Text provided:
--- BEGIN ---
Supreme Court considers indirect discrimination
25 May 2017
The Supreme Court has given a significant ruling that analyses in detail the concept of indirect discrimination. The judgment given in two cases, each based on different facts, makes it clear that although someone claiming indirect discrimination must show that a practice causes a particular disadvantage to him and the group that shares his protected characteristic, he need not show why it affects that group and claimant.
Lady Hale, who gave the Court’s judgment, started by setting out what she described as certain ‘salient features’ of the concept of indirect discrimination, which were as follows:
- For direct discrimination to exist, the less favourable treatment must be caused by the protected characteristic. That is not the case for indirect discrimination. Instead, the particular disadvantage suffered by the individual and the group which shares his or her protected characteristic must be caused by a ‘provision, criterion or practice’ (PCP for short).
- The legislation contains no express requirement for the reasons why a particular PCP puts one group at a disadvantage when compared with others to be explained.
--- END ---
Stored data:
--- BEGIN ---
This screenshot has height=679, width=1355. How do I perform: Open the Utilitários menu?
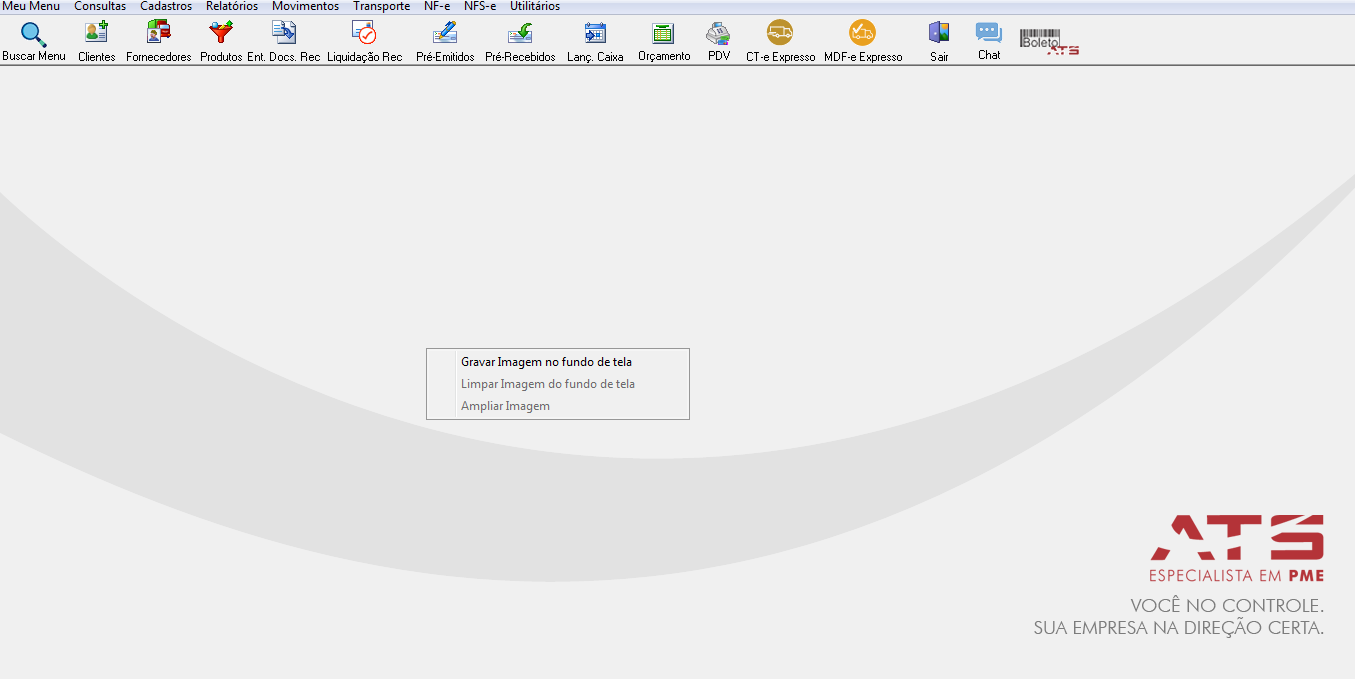click(535, 6)
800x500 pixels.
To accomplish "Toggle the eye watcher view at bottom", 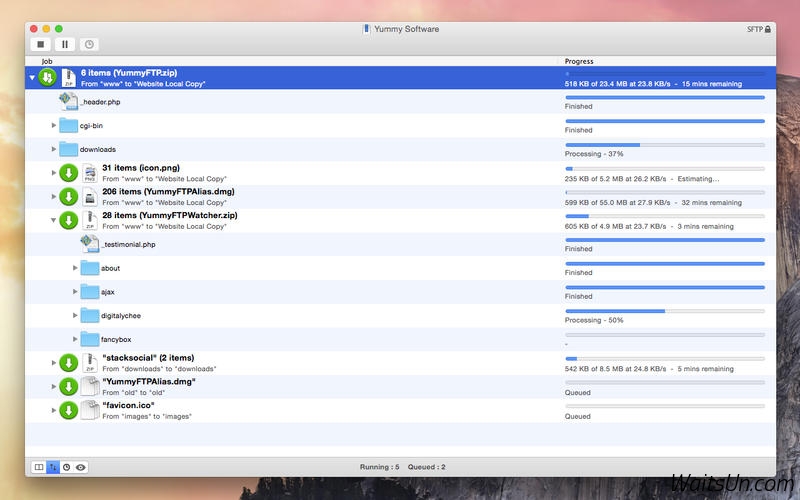I will point(81,467).
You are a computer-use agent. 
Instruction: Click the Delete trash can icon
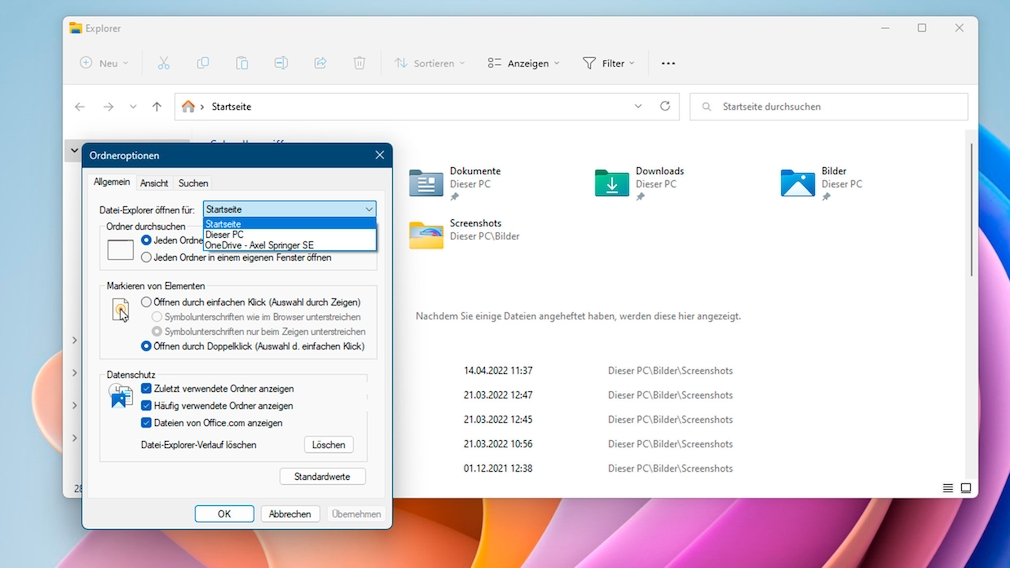pyautogui.click(x=359, y=63)
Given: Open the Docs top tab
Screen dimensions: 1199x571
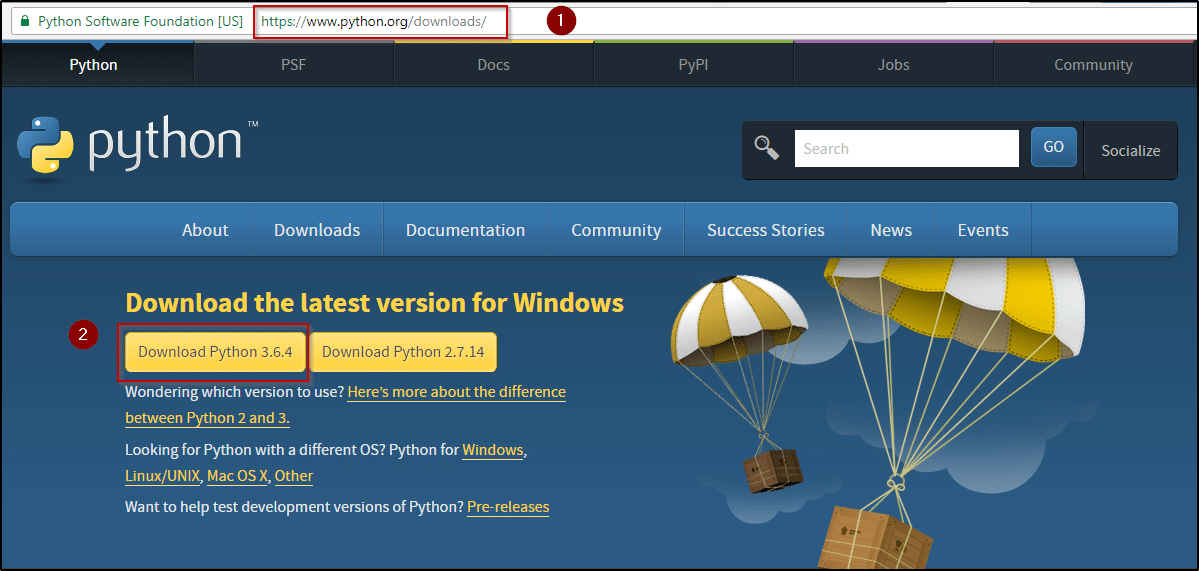Looking at the screenshot, I should tap(493, 65).
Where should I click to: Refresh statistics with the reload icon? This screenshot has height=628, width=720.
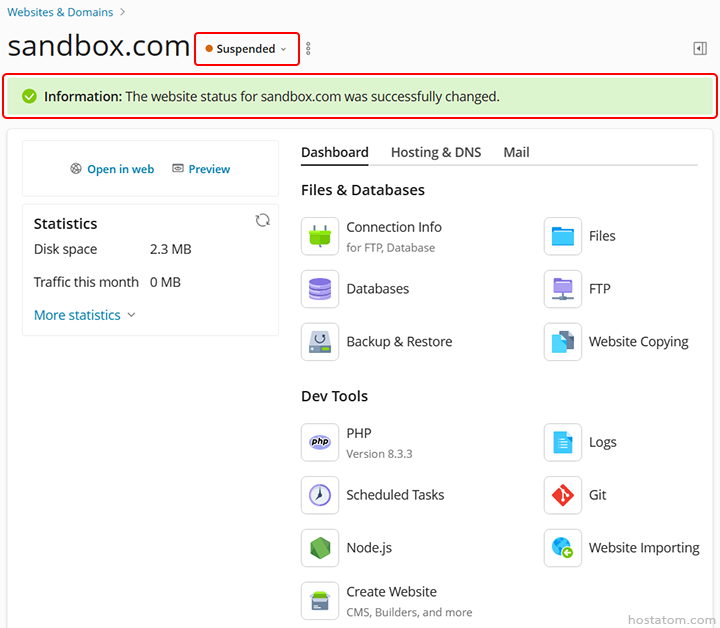[x=263, y=220]
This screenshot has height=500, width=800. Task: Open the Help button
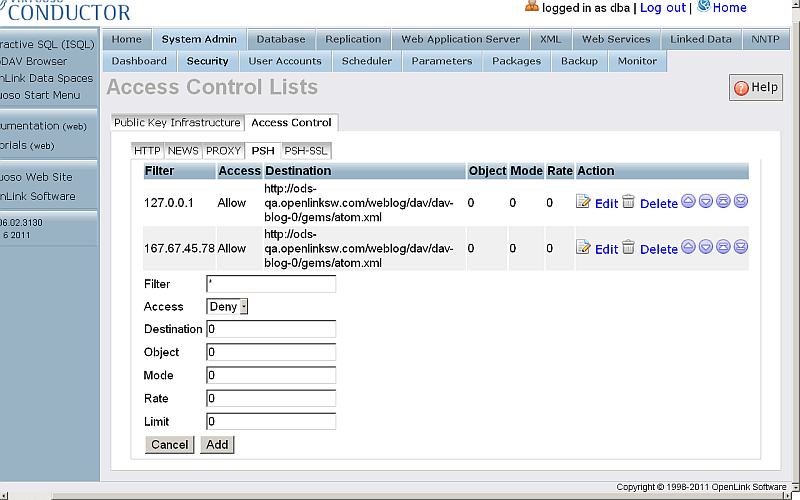[x=756, y=87]
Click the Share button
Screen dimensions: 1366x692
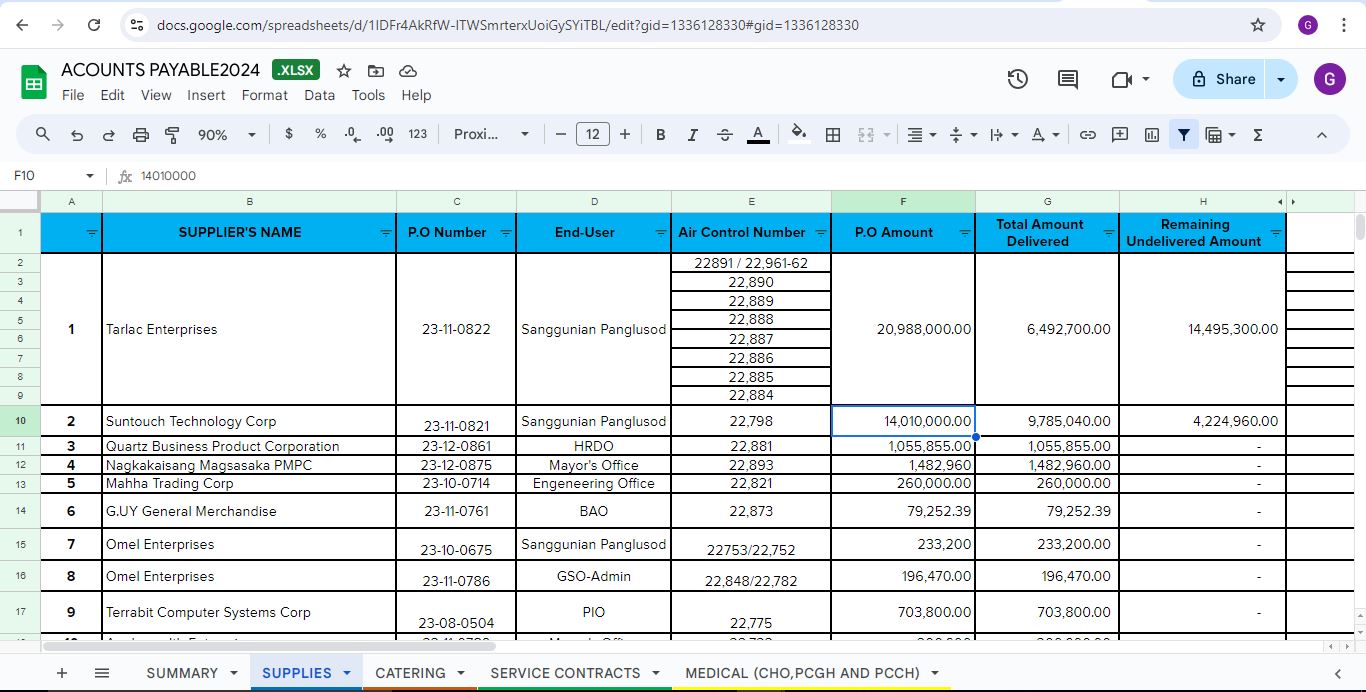tap(1220, 79)
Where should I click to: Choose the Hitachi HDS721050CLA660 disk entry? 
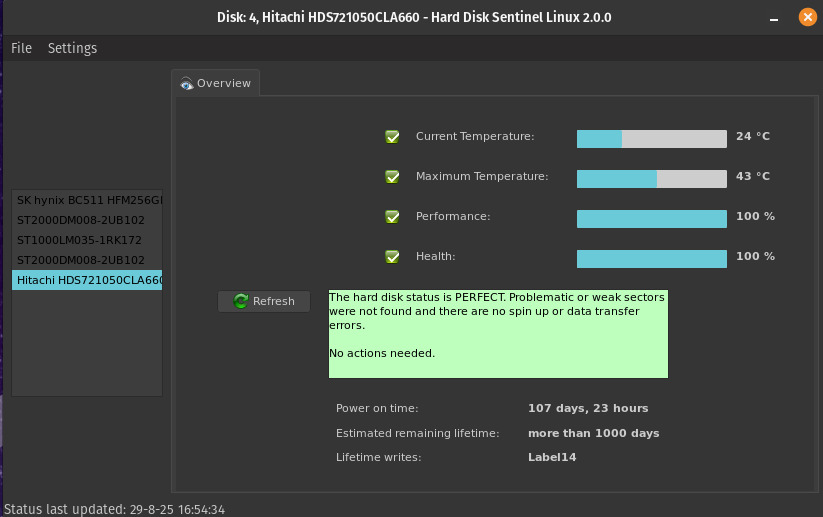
--- END ---
Exercises to complete:
**a.** Put the lines of the listing, from the line containing "Given: Open the Docs top tab" through the end of the listing, into a JSON list of strings with one string per line. Skip blank lines and leave the pictures out.
**b.** Write what follows next in the text about the Supreme Court ruling on indirect discrimination, picking up after its last sentence.

Results for the exercise:
**a.**
[
  "Given: Open the Docs top tab",
  "Screen dimensions: 1199x571",
  "Looking at the screenshot, I should tap(493, 65).",
  "Where should I click to: Refresh statistics with the reload icon? This screenshot has height=628, width=720.",
  "[x=263, y=220]",
  "This screenshot has height=500, width=800. Task: Open the Help button",
  "[x=756, y=87]",
  "Click the Share button",
  "Screen dimensions: 1366x692",
  "tap(1220, 79)",
  "Where should I click to: Choose the Hitachi HDS721050CLA660 disk entry? "
]

**b.**
- The reason for the disadvantage need not be unlawful in itself or be under the control of the employer or service provider but both the PCP and the reason for the disadvantage must cause the disadvantage, in the sense that removing one or the other would solve the problem.
- There is no requirement that the PCP in question puts every member of the group sharing the particular protected characteristic at a disadvantage.
- It is commonplace for the disparate impact, or particular disadvantage, to be established on the basis of statistical evidence.
- It is always open to the respondent to show that his PCP is justified.
With those principles in mind, Lady Hale then dealt with the two cases.
Naeem v Secretary of State for Justice
Mr Naeem was an imam who worked as a prison chaplain. Before 2002, Muslim chaplains were not employed on a salaried basis whereas, for reasons to do with demand, some Christian chaplains were. In line with that policy Mr Naeem was at first engaged on a sessional basis but after the policy changed he became a salaried employee. At this date the pay scheme for chaplains incorporated pay progression over time. The average length of service of Christian chaplains was longer, which led to a higher average basic pay. Mr Naeem argued that the incremental pay scheme was indirectly discriminatory against Muslim or Asian chaplains.
Mr Naeem’s claim was rejected by the Employment Tribunal, which found that the pay scheme was indirectly discriminatory but justified. The Employment Appeal Tribunal rejected an appeal, holding that the scheme was not indirectly discriminatory at all because chaplains employed before 2002 should be excluded from the comparison between the two groups. Rejecting a further appeal, the Court of Appeal held, controversially, that it was not enough to show that the length of service criterion had a disparate impact upon Muslim chaplains: it was also necessary to show that the reason for that disparate impact was something peculiar to the protected characteristic of race or religion.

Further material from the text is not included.